### Passage shown
Nobody really knows, there's lots of mineral sources that have not been publicly disclosed. For example my country is heavily anti nuclear yet I know of a geological study that found deposits that would be minable but where that is was not put in the report nor made public.

 

Trying to project out 100 years is a little fruitless as technology changes far too much in the time and immediate needs really do outweigh future concerns like that.

While it is pretty much impossible to know where we will be in 100 years, there is still an importance of trying to judge what might be the worst case scenario.  Nuclear plants are designed to potentially last 100 years in this day and age.  It's an important discussion in terms of sustainability because it is a limited resource and our best guess is that there is only 230 years at the current guessed quantities left remaining (including undiscovered).

 

It's why the discussion of we should all go nuclear is an important one, because if the world truly went all nuclear that 230 capacity drops down to less than 50 years (and could realistically be sub 25 years).  I don't think we would ever realistically hit that point but it's still to put into consideration.  I do think nuclear is the way forward, maybe Thorium, but it should not be relied on as the end solution to the problem.  The solution has to be multiple types of renewables.

 

6 hours ago, suicidalfranco said:

And yeah, if people are going to make an argument against nuclear for its mining process, guess what? Rare earth still need to be mined for solar, steel still has to be mined mill, and in order to have a system that runs all day long, batteries still have materials that to be mined, that leaves as much of a wasteland as uranium mining does.

### Brief 1
Translate this sentence from the nuclear power discussion into Spanish: "The solution has to be multiple types of renewables."
### Brief 2
Answer these from the nuclear power discussion:
(a) How many years of supply are estimated to remain at current guessed quantities, including undiscovered ones?
(b) How long are nuclear plants designed to potentially last?
(c) What does the quoted comment say still needs to be mined for solar?
### Brief 3
Please add the next part of the nuclear power discussion, following on from its final sentence.

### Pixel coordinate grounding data

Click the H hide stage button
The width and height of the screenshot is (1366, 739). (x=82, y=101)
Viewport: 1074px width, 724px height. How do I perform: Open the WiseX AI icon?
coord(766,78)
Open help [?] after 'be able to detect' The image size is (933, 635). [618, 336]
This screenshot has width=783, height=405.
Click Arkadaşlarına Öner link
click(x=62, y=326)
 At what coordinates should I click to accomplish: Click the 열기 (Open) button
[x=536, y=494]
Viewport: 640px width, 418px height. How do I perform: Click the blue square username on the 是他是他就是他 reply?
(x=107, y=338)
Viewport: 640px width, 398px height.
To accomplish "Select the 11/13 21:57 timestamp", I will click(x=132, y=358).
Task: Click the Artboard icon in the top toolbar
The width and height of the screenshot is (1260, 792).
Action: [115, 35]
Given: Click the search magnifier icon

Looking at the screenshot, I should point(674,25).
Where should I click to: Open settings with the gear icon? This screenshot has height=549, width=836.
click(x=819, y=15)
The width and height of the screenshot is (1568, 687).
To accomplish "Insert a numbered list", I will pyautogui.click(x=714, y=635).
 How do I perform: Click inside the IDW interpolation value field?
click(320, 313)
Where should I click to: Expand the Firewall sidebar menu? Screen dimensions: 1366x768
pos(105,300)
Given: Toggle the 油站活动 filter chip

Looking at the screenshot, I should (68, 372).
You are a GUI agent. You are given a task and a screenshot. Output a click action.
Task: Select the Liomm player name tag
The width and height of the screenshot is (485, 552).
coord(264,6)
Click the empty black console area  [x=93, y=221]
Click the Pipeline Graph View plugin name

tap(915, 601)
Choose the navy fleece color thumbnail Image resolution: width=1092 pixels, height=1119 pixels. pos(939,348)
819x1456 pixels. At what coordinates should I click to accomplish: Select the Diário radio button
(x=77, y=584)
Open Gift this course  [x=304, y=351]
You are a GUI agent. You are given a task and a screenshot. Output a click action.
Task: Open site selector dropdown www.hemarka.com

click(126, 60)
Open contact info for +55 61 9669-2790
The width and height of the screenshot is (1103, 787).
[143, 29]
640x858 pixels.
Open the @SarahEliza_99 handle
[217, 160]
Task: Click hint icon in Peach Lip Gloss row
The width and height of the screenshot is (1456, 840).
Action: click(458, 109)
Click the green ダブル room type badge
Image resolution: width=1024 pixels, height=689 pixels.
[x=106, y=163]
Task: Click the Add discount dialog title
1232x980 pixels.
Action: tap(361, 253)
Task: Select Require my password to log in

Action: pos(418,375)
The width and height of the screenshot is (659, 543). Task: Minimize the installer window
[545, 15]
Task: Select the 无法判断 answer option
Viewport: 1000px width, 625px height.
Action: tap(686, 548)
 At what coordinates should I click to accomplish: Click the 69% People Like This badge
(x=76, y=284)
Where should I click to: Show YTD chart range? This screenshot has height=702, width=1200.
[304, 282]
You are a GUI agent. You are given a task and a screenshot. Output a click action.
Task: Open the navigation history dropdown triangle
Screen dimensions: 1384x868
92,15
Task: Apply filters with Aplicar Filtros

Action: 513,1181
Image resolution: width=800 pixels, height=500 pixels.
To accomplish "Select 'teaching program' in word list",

### Final answer 1
La solución tiene que ser varios tipos de energías renovables.

### Final answer 2
(a) 230 years
(b) 100 years
(c) Rare earth

### Final answer 3
Overall it's a bit more tricky than just assuming mining for materials are equally as bad for the environment without considering the mining process (which of course I am in no way qualified so I could be wrong and my conclusion could be wrong)

 

Uranium mining, your goal is to extract the Uranium that is nuclear grade which leaves a bunch of other radioactive rocks.  While it's low grade radioactive, it can't simply be treated as any regular tailings now.  Since it's mildly radioactive you don't want any of it getting dissolved into the water and released into the ecosystem, as a result Uranium mining is a bit more of a complicated process where the reclamation process can't be realistically done by filling in the tailing.

 

When the site is eventually closed and reclamation occurs the company mining the resources has to do the upkeep on it.  This is still true about some regular mines as well, but with Uranium mines there is a lot more expense.  Then you have the fact that some of the companies end up going bankrupt so then the government essentially ends up picking up the tab.

 

The benefit of some of the rare earth that is used in solar though is that it can be recycled (it's just at the moment it's not economically feasible to).  As you get more solar though, and as governments start catching on and making specific standards the process to recycle will become cheaper and eventually we will hit an equilibrium where we require a lot less materials mined (as you treat the waste PV cells as the raw ore).  Similar thing occurs with batteries for vehicle (and could apply to megapack storage).  Even modern processes can recover 95% of the battery, where the lithium is 99% recovered.  So there is an eventual path for solar and batteries, and with batteries distributed amoungst houses, using LFP which can have like a 25 year cycle life when using in a battery pack for the house and you have a recipe for having homes that can withstand more disaster scenarios (and handle surge grid demand).  Uranium on the other hand can only be recycled up to about 30%.  It's not like you can keep recycling Uranium forever, nor can you batteries but currently we can recycle 95% of batteries which is a major difference than 30% Uranium.

 

Things of course change with Thorium reactors but China is I believe the only one actively testing it at large scale.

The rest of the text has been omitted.